Article rédigé par Louis San - propos recueillis par
France Télévisions
Publié Mis à jour
Temps de lecture : 16min
Des membres des forces de l'ordre face à des manifestants lors de la mobilisation à la mémoire de Steve Maia Caniço, à Nantes, le 3 août 2019. (JEAN-FRANCOIS MONIER / AFP)

Franceinfo a interrogé le sociologue Jérémie Gauthier, spécialiste de la police en France et en Allemagne, coauteur de l’ouvrage "Police: question sensible".

Affrontements à Nantes lors de manifestations à la mémoire de Steve Maia Caniço, interpellation controversée d'un homme en Seine-Saint-Denis... Pas une semaine ne passe désormais sans qu'un cas de soupçon de violence policière ne soit signalé ou fasse le tour des réseaux sociaux.

Depuis le début du mouvement des "gilets jaunes", la relation entre les forces de l’ordre et une partie de la population semble s'être dégradée. Pour tenter de comprendre ce phénomène, franceinfo a interrogé le sociologue Jérémie Gauthier, maître de conférences à l’université de Strasbourg. Pour ce spécialiste de l'institution policière, coauteur de l’ouvrage Police : questions sensibles (Puf, 2018), les autorités sont dans le "déni", et ce "silence politique entretient le ressentiment et l’hostilité envers les forces de police". Jérémie Gauthier a signé, en mars, une tribune avec plus de 400 universitaires qui se déclaraient "complices des 'gilets jaunes' face aux dérives autoritaires du pouvoir". 

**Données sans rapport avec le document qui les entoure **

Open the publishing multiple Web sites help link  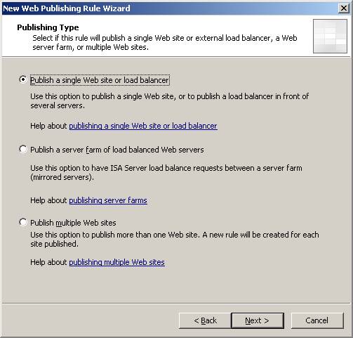(x=116, y=262)
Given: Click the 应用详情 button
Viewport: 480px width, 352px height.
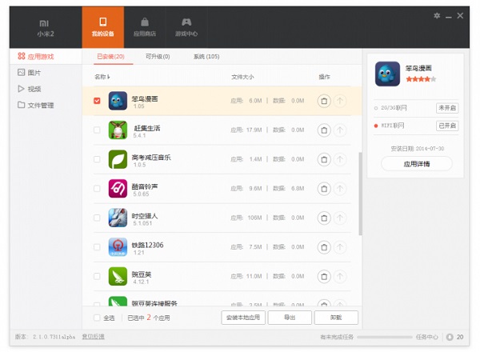Looking at the screenshot, I should (416, 163).
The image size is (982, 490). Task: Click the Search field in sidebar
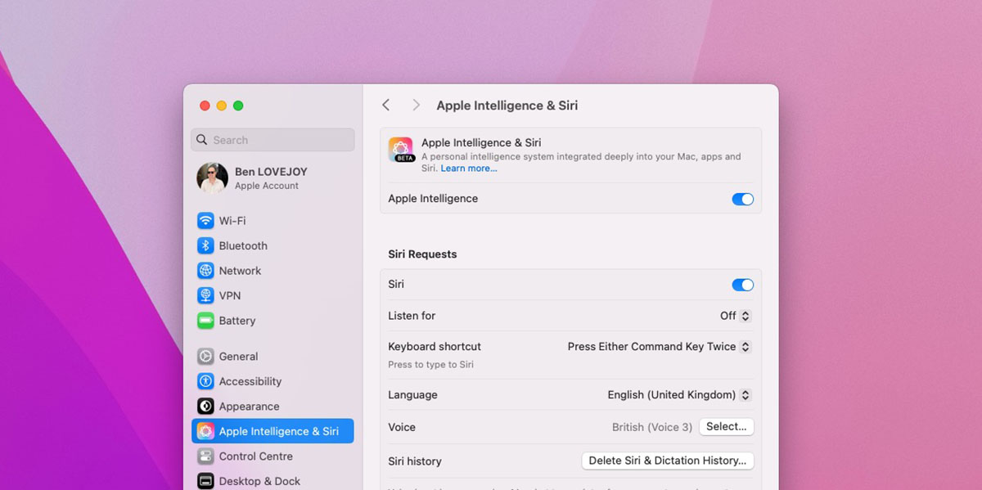click(x=273, y=140)
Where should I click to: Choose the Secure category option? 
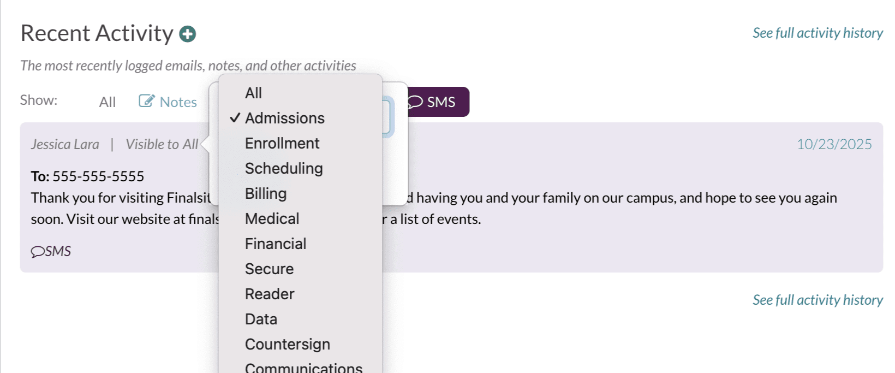pyautogui.click(x=269, y=269)
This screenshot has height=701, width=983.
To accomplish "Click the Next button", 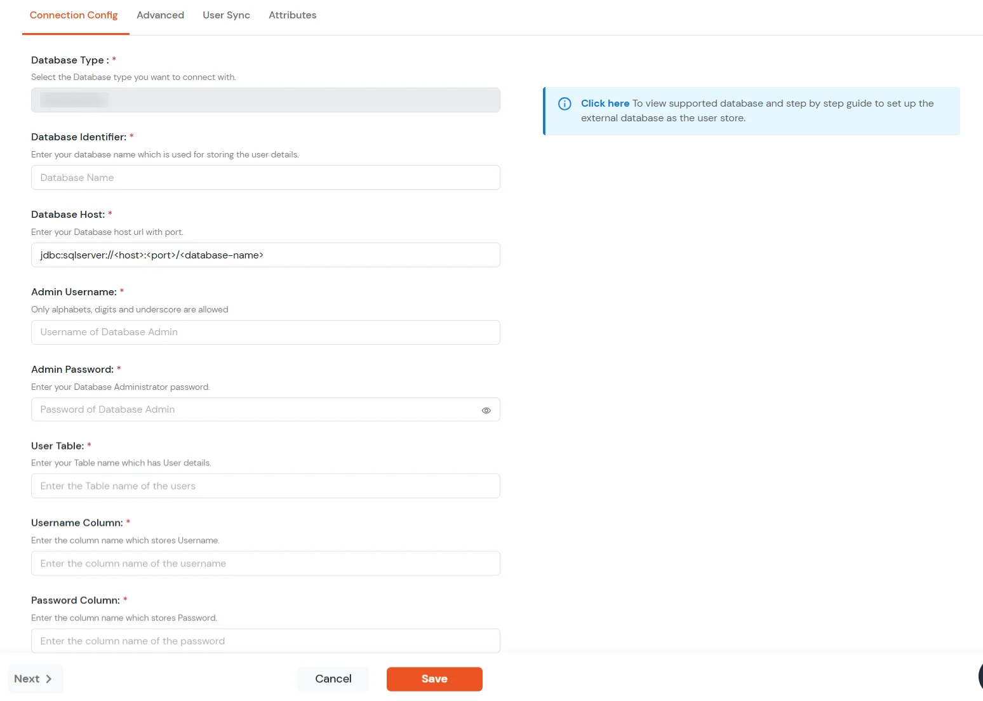I will click(35, 679).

Franceinfo : Sur le terrain, la relation entre les forces de l’ordre et les manifestants s’est-elle vraiment tendue ?

Jérémie Gauthier : Oui, bien sûr. La séquence de manifestations des "gilets jaunes" depuis novembre 2018 se caractérise par une escalade de la violence. Un élément est particulièrement révélateur : au début du mouvement, les violences policières ne faisaient absolument pas partie des revendications des manifestants mais au cours des semaines, déjà avant Noël, de plus en plus de pancartes, et de plus en plus de gilets, portaient des inscriptions qui renvoyaient à la dénonciation des violences policières et à une réponse policière considérée comme particulièrement répressive.

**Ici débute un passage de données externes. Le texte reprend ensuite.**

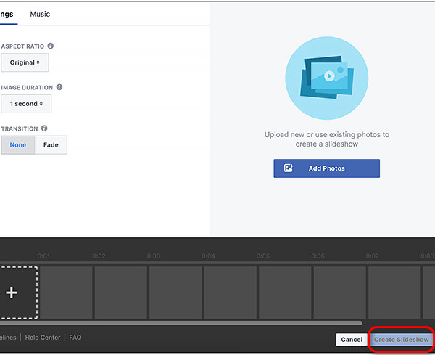Screen dimensions: 435x355
Task: Click the Aspect Ratio info icon
Action: tap(50, 46)
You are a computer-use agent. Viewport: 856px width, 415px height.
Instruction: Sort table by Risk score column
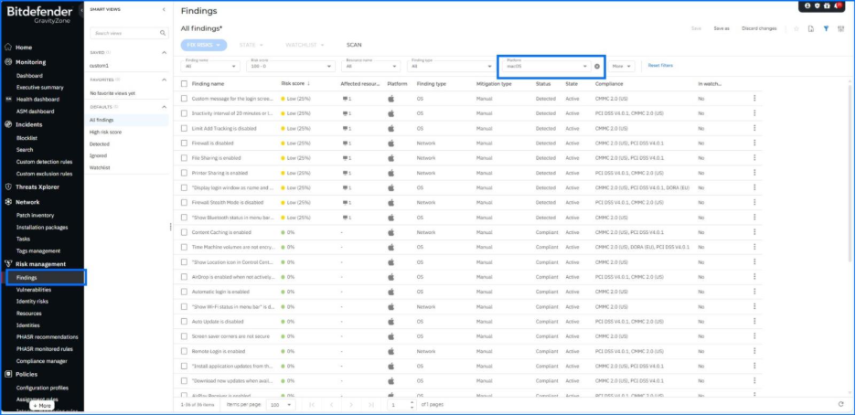coord(294,83)
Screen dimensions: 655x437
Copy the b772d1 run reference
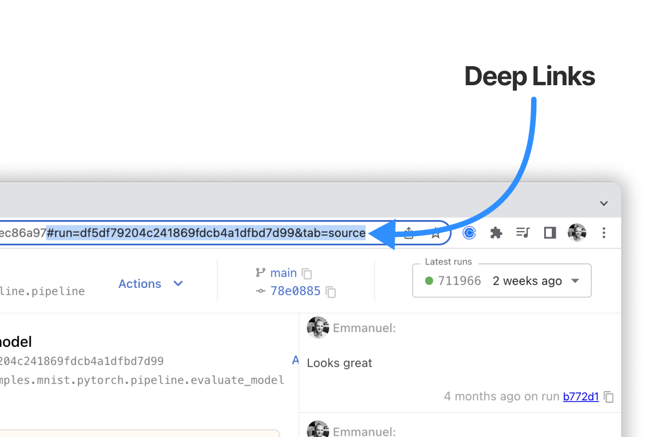(609, 397)
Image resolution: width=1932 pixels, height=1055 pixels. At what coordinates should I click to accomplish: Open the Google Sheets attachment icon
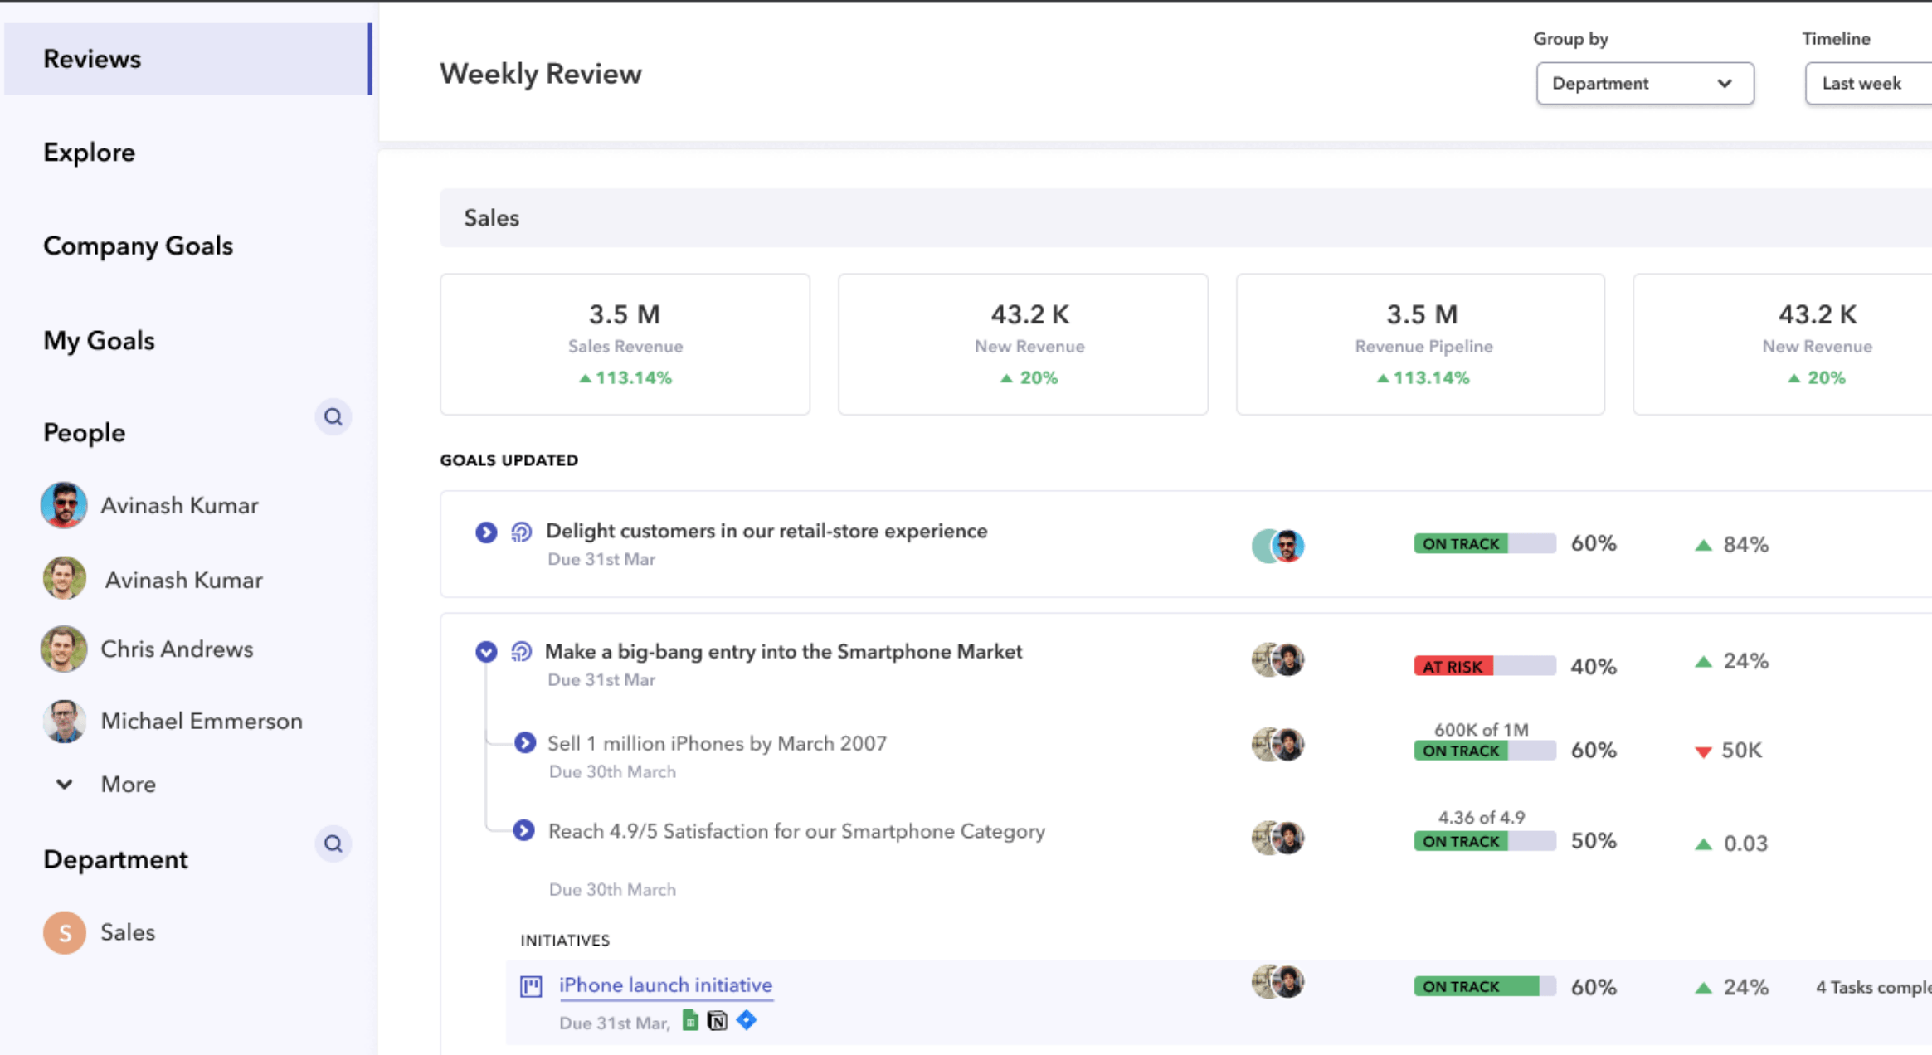pyautogui.click(x=689, y=1020)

Sur les derniers mois, le nombre de blessés, plusieurs centaines, et les types de blessures, des dizaines de cas de mutilation, sont sans précédent depuis Mai-68. Il y a également deux morts survenues dans un contexte de maintien l’ordre : une femme de 80 ans est morte à Marseille [le 1er décembre] et, plus récemment, un homme, Steve Maia Caniço, est décédé à Nantes.

A quoi doit-on cette "escalade de la violence" ?

Le matériel utilisé par les manifestants contre les policiers ne présente pas de grande nouveauté. Les armes qui ont pu être saisies par les forces de police depuis novembre sont principalement du mobilier urbain, des billes d’acier, parfois des boules de pétanque, des bâtons, des cocktails molotov... Ces objets font partie de l’équipement de certains manifestants depuis longtemps, qu'il s'agisse des grèves ouvrières de l’après-Seconde Guerre mondiale, de Mai-68, des manifestations autonomes des années 1970, ou encore des manifestations des marins-pêcheurs dans les années 1990. De ce côté-là, il n’y a pas d’évolutions notables.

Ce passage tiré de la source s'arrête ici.